Melalui program pembebasan bersyarat asimilasi yang tidak
selektif, Bahar bin Sumayt bisa menghirup udara bebas. Padahal pria yang
divonis hukuman tiga tahun penjara oleh Majelis Hakim Pengadilan Negeri Bandung
pada 13 Juli 2019 seharusnya baru bisa bebas setahun lagi. Dan akibatnya
sekarang panggung orasi penuh provokasi dan hujatan kepada Presiden dan
Pemerintah akan kembali digelar secara gratis oleh Menkumham Yasonna Laoly.
Duuuh...
Tujuan program asimilasi yang bertujuan untuk memutus
rantai penyebaran covid-19 seakan sia-sia belaka.

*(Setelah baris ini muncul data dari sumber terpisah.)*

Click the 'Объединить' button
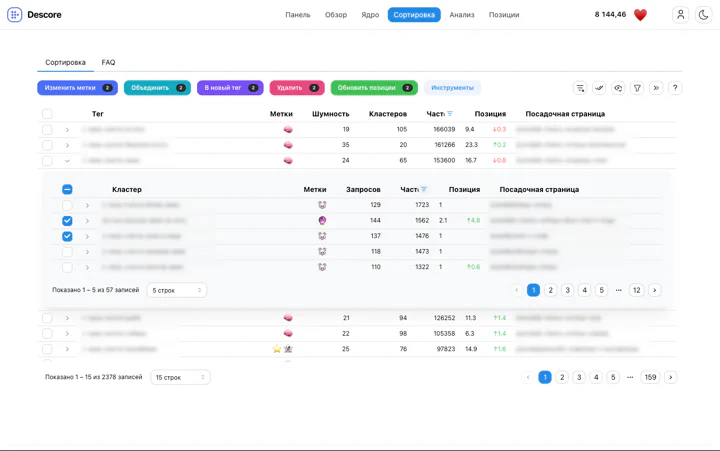 tap(157, 88)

Coba lihat arak-arakan
penyambutan manusia bermulut kasar ini, sama sekali tidak mengindahkan protokol
kesehatan penanganan Covid-19 yang berlaku. Mereka dengan bodohnya dan penuh
kejumawaan seolah mengejek anjuran Pemerintah untuk menjaga jarak dan membuat
kerumunan.
Lalu sebagai masyarakat yang taat dengan semua himbauan
dan kebijakan pemerintah, kita bisa apa melihat fenomena yang memprihatinkan
ini? Menyalahkan Bahar bin Sumayt pasti akan sia-sia, karena dia memang sengaja
dibayar bandarnya untuk membuat kegaduhan dan memprovokasi masyarakat untuk
melawan Pemerintah. Saya justru menyesalkan oknum pejabat pemerintah yang tidak
selektif menerapkan kebijakan program asimilasi pembebasan bersyarat.

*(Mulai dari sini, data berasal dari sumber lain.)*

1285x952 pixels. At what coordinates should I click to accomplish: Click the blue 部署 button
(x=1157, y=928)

Argumentasi Kepala Lapas Pondok Rajeg yang mengatakan
Bahar bin Sumayt bersikap baik selama menjalani hukuman sangat diragukan
kebenarannya. Dan saya terus terang tidak percaya. Saya menduga keras ada
'invisible hand' atau 'invisible money' yang bermain dalam pembebasan manusia
bermulut kotor ini. Seperti buang gas, pasti tidak akan ada bentuknya tapi
baunya kuat menyengat.
Pada saat negara dan masyarakat membutuhkan ketenangan
dan kedamaian dalam menghadapi pandemi virus corona, justru Yasonna Laoly
melepas biang kerusuhan dan kegaduhan ke tengah masyarakat. Bagi saya keputusan
ini tidak masuk akal dan sangat mengusik keadilan masyarakat.

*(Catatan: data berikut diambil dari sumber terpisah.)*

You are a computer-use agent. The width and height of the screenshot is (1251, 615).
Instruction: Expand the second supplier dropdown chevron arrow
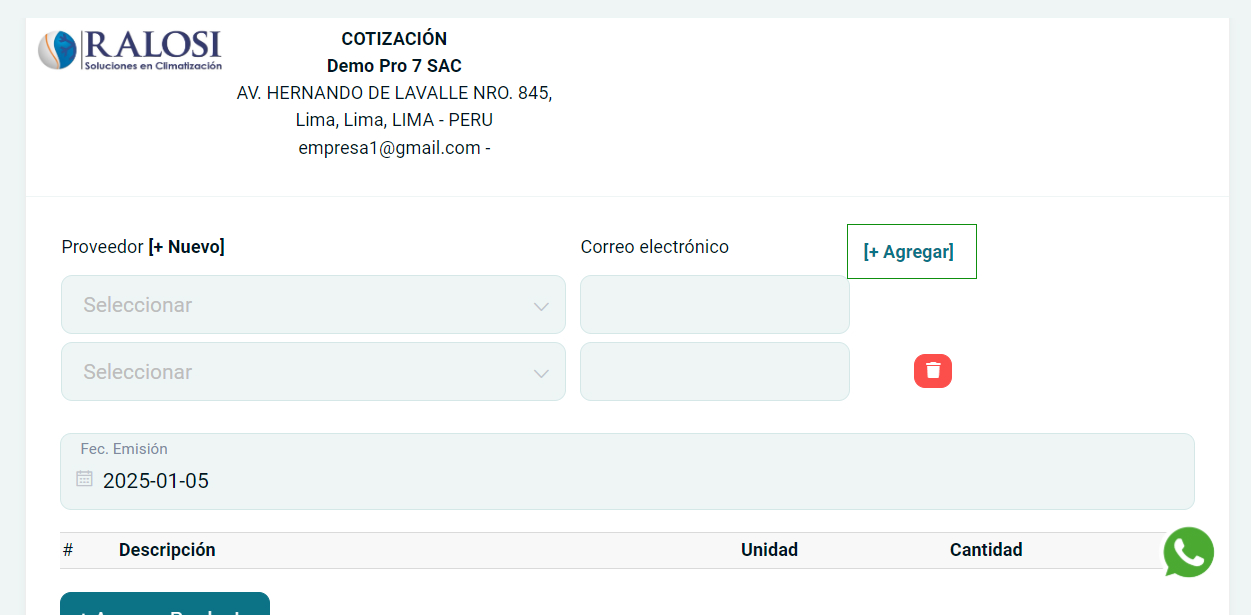point(541,373)
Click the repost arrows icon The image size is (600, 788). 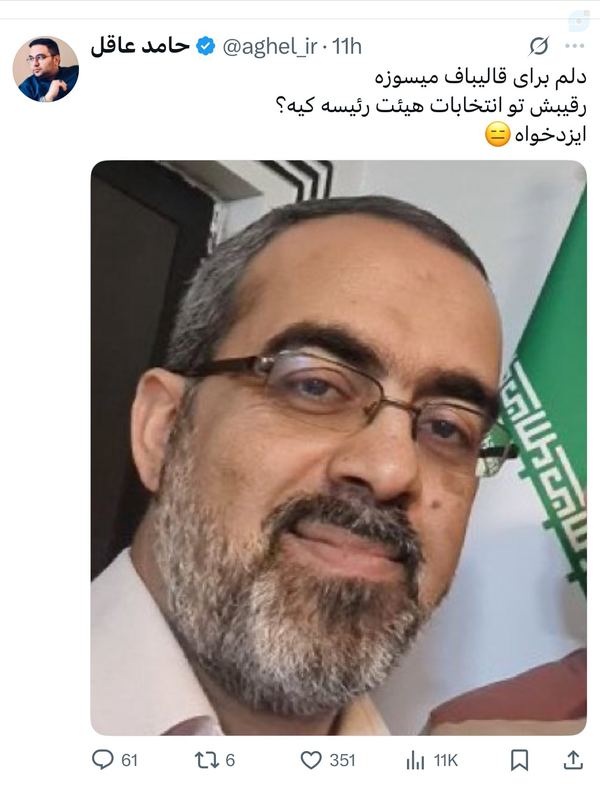[207, 760]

Saya hanya berharap Yasonna Laoly dan siapapun yang
terlibat dalam pembebasan Bahar bin Sumayt ini bertanggungjawab kalau orang ini
kembali berperilaku kasar dan berbuat keonaran. Belum lagi kalau akibat
kerumunan massa pengikut Bahar bin Sumayt itu ternyata terbentuk kluster baru
penyebaran covid-19, kita akan tuntut Yasonna untuk bertanggungjawab.
Jujur saya kasihan dengan Presiden Jokowi. Keseriusan dan
kerja keras beliau dalam menangani penyebaran virus corona ini banyak direcoki
oleh sebagian pembantunya yang tidak becus kerja.